Immobilier industriel : le marché est au beau fixe

La demande est dynamique du fait de nouveaux entrants et de l’extension de capacité des opérateurs existants principalement dans l’industrie automobile. Les prix et le taux de rendement de l’immobilier industriel restent stables. L’arrivée de nouvelles enseignes internationales va entraîner une meilleure qualité des constructions et des prestations.

Alors que les marchés de l’immobilier résidentiel et de bureaux continuent de faire grise mine, l’immobilier industriel ne s’est jamais mieux porté. «Ce segment est en effervescence», rapportent les experts du spécialiste du conseil en immobilier CBRE Maroc. Le bilan pour l’année 2017 est des plus encourageants avec de nombreuses transactions réalisées, en location comme à l’achat. Celles-ci sont le fait de nouveaux entrants, «principalement dans l’industrie automobile à l’exemple d’Adient à Kenitra AFZ et Yura à Meknès». Des transactions ont aussi été conclues avec des équipementiers déjà présents sur le marché local depuis quelques années (Delphi, Faurecia, Leoni, Federal Mogul…) et qui s’élargissent pour occuper des surfaces de production plus importantes.

Pour accompagner le mouvement, l’offre se développe principalement dans les zones dédiées: Atlantic Free Zone à Kénitra, Tanger Automotive City… D’autres zones sont en cours de développement (les projets Ecopark, la deuxième tranche de Midparc…), sans compter les projets développés par les privés.

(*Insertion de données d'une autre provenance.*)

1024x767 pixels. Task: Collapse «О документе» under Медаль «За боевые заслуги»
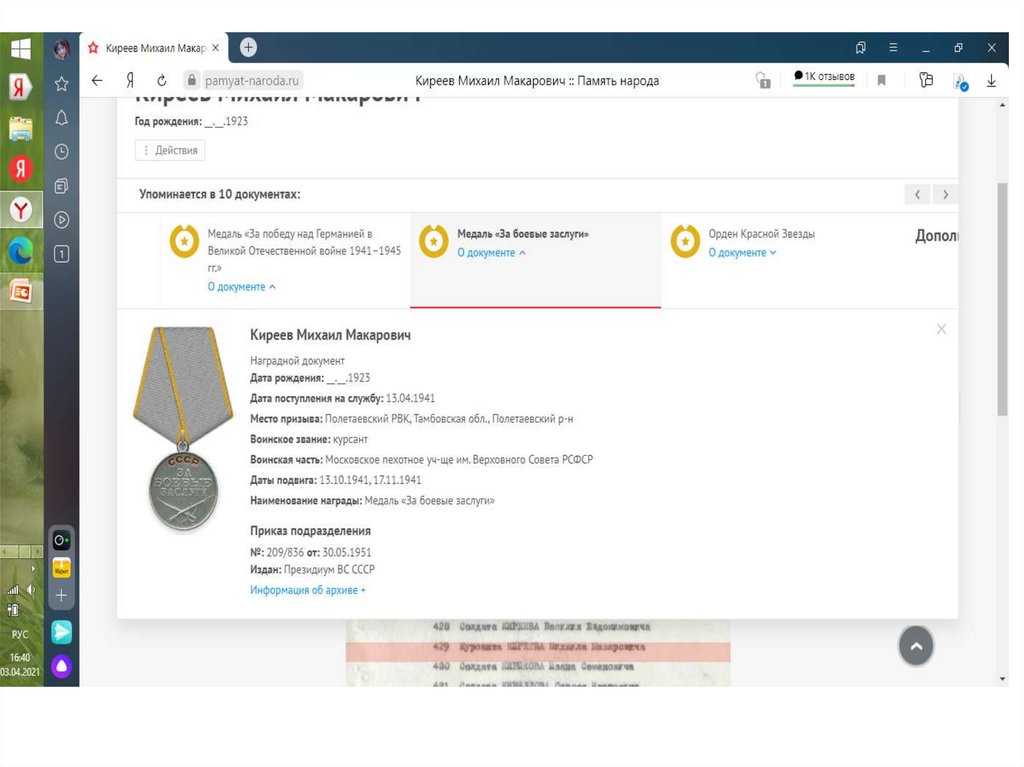491,253
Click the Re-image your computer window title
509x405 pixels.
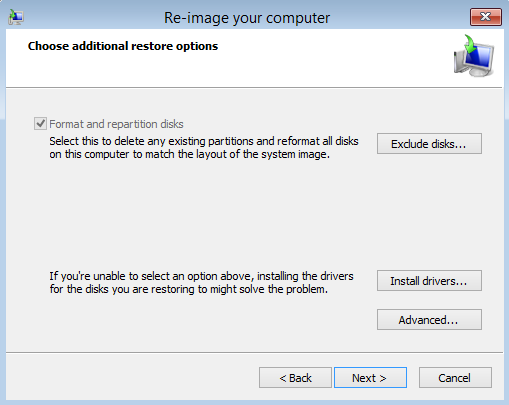[247, 18]
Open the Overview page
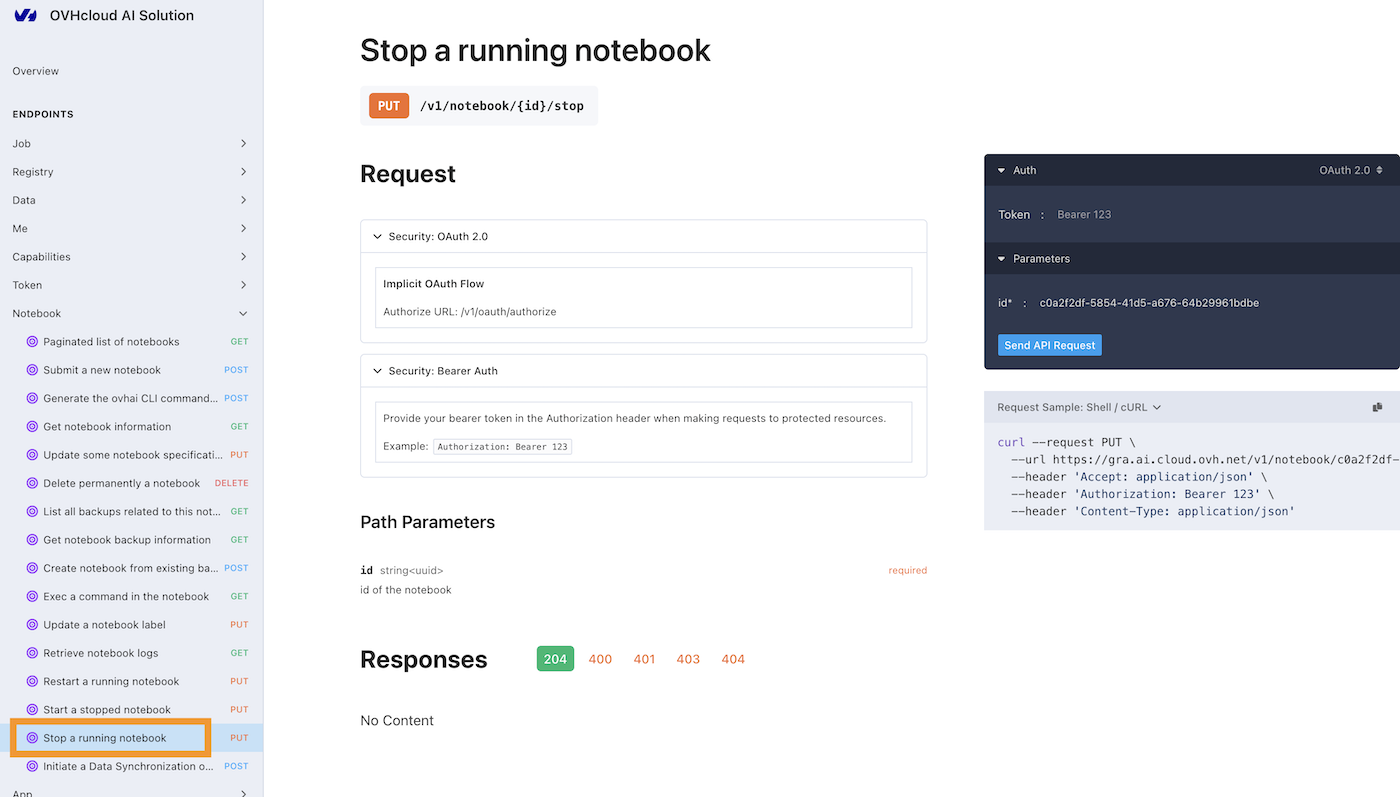This screenshot has height=797, width=1400. tap(35, 71)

Entre 40 et 65 DH/m2/mois hors taxes et charges dans les zones franches

Aussi étonnant que cela puisse paraître, ce dynamisme ne fait pas bouger les lignes en matière de prix. «Globalement, les tarifs recensés sur l’année en cours sont stables par rapport à l’année dernière et même en comparaison avec 2015», notent les experts de CBRE Maroc. Cela vaut particulièrement pour les zones franches, notamment les P2I, ainsi que les zones industrielles structurées dont justement la promesse est de garantir une certaine stabilité des coûts, de sorte à rassurer les nouveaux entrants ainsi que les industriels déjà installés et qui peuvent procéder à des extensions. Ainsi, au niveau des zones franches, le loyer varie de 40 à 65 DH/m2/mois hors taxes et hors charges. Au niveau des zones industrielles structurées, tout en sachant que les tarifs varient sensiblement selon la zone ou la ville, les loyers se situent actuellement entre 35 et 55 DH/m2, constate CBRE Maroc. En revanche, les prix sont très volatils côté terrains industriels privés, qui constituent par définition un marché opportuniste à l’achat.

Consolidation des zones industrielles et structuration du marché

Considérant ce statu quo global des prix, l’on ne s’étonnera pas d’apprendre que les taux de rendement de l’immobilier industriel sont restés eux aussi relativement stables. «Ce qui est sûr, c’est qu’il y a un réel appétit pour l’investissement en immobilier industriel traduit par plusieurs projets en built-to-suit réalisés cette année», certifient les experts de CBRE Maroc. Et la tendance devrait se poursuivre selon les anticipations des spécialistes, entre autres avec le récent lancement de nouveaux investissements dans le cadre de l’écosystème automobile. Cela devrait amener plus de nouveaux entrants et plus d’élargissement d’activités pour les industriels déjà existants. Un mouvement qui devrait concerner beaucoup plus des villes pour lesquelles CBRE Maroc perçoit déjà la hausse de l’attractivité. Il s’agit des villes de Tanger, notamment à travers Tanger Automotive City (TFZ étant quasi saturée), Kénitra, Fès, Meknès et Casablanca. Les investissements programmés et à venir devraient aussi induire une consolidation des zones industrielles et une structuration du marché. En outre, «de par la demande croissante, les investisseurs devraient être de plus en plus regardants sur la qualité de leurs partenaires et cela devrait induire un ajustement à la hausse des taux de rendement après la compression constatée des dernières années», ajoutent les équipes de CBRE Maroc. L’horizon à plus long terme s’annonce plus radieux avec une meilleure qualité des constructions et des prestations dans le sillage de l’arrivée de nouvelles enseignes internationales. A cela s’ajoute l’émergence d’un marché secondaire avec une offre d’actifs plus qualitative ainsi que d’un nouveau profil d’investisseurs avec notamment la mise en place des organismes de placement collectif en immobilier (OPCI) prévue en 2018.